# What to produce
In the entries below, find the line with "Click the back arrow beside 资产列表" and the line with "Click the Hearing icon in sidebar". Return those two lines and all lines between them, exactly.

# Material provided
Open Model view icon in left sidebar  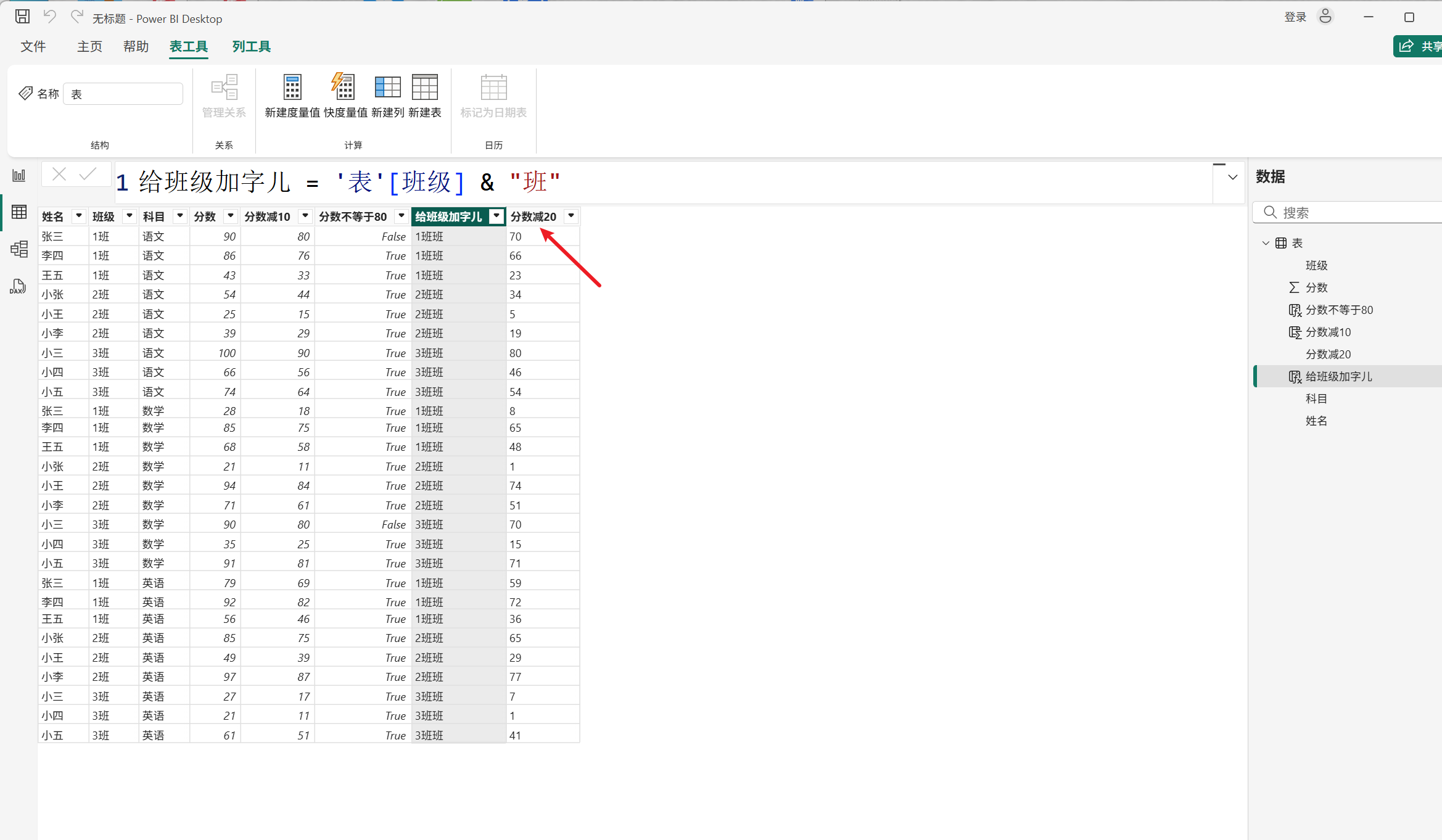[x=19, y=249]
* * *
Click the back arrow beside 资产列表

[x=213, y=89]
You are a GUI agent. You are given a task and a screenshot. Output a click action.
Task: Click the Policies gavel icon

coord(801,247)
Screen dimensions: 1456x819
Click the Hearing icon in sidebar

# Your response
Click the back arrow beside 资产列表

[x=213, y=89]
You are a GUI agent. You are given a task and a screenshot. Output a click action.
Task: Click the Policies gavel icon

coord(801,247)
Screen dimensions: 1456x819
Click the Hearing icon in sidebar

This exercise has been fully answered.